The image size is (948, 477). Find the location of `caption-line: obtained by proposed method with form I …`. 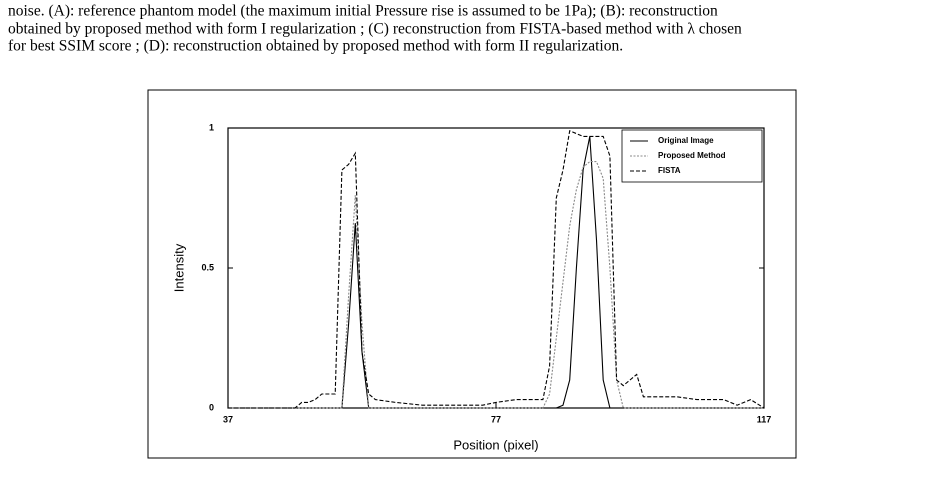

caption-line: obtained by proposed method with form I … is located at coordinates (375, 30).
• • • • •
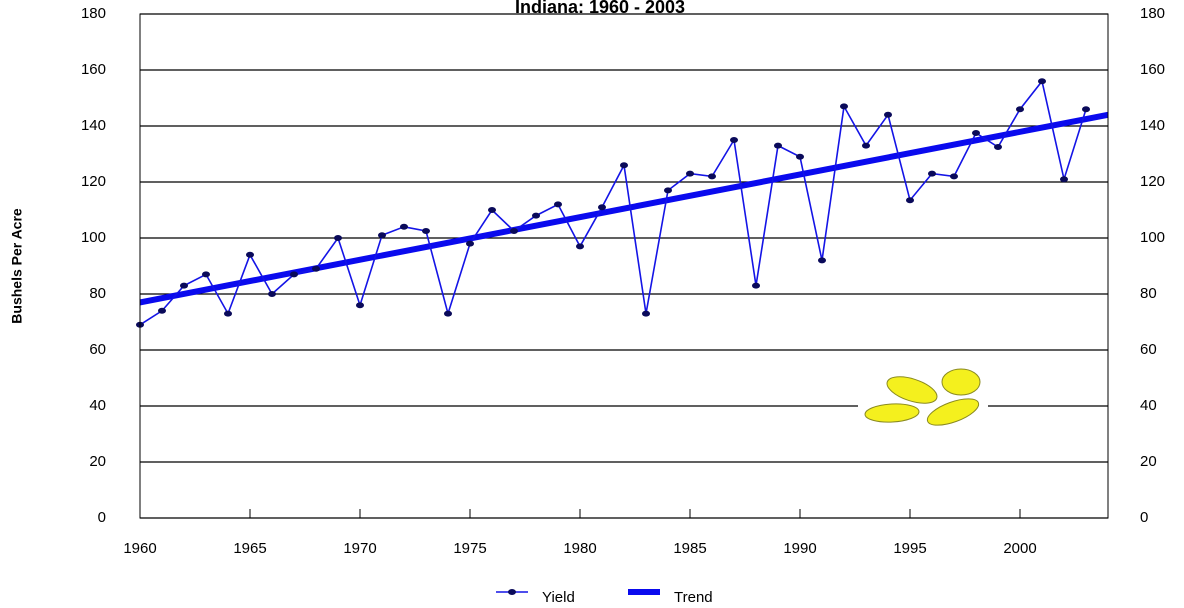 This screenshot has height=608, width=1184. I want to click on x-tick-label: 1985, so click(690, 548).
• • • • •
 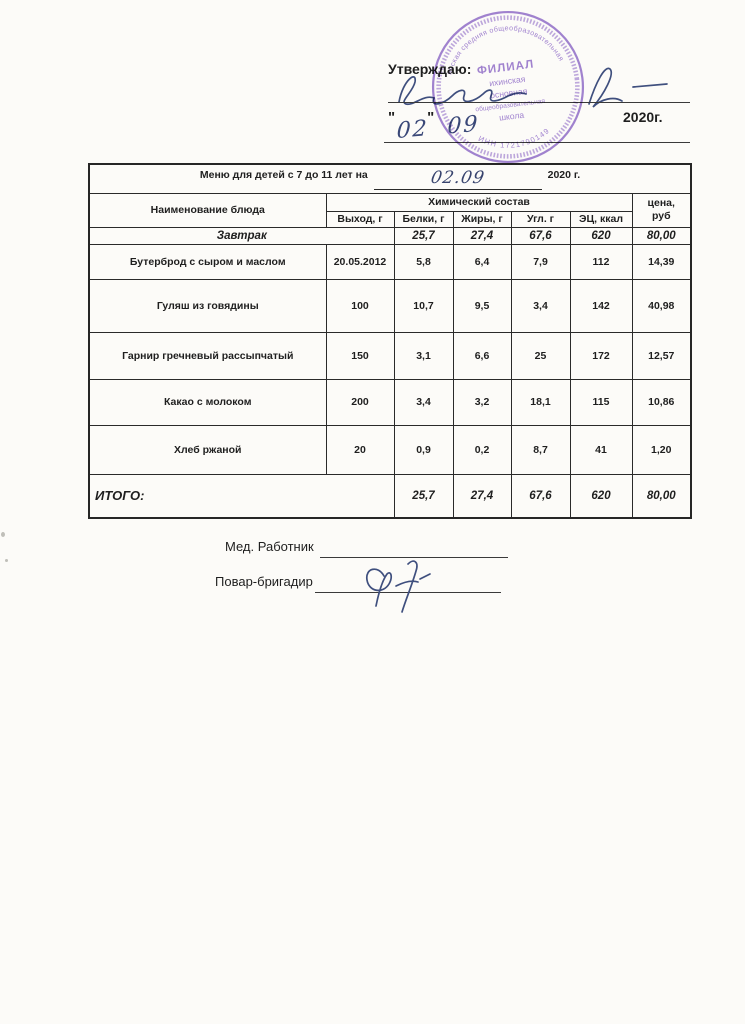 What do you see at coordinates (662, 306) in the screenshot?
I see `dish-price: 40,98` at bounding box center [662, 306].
• • • • •
§ To do: Can you rewrite the records as a numbered list, starting at the line that contains "What do you" and ending at the line that contains "center [662, 306].", with blank lines and pictures left out?

§ Result below:
1.   What do you see at coordinates (662, 306) in the screenshot?
2. I see `dish-price: 40,98` at bounding box center [662, 306].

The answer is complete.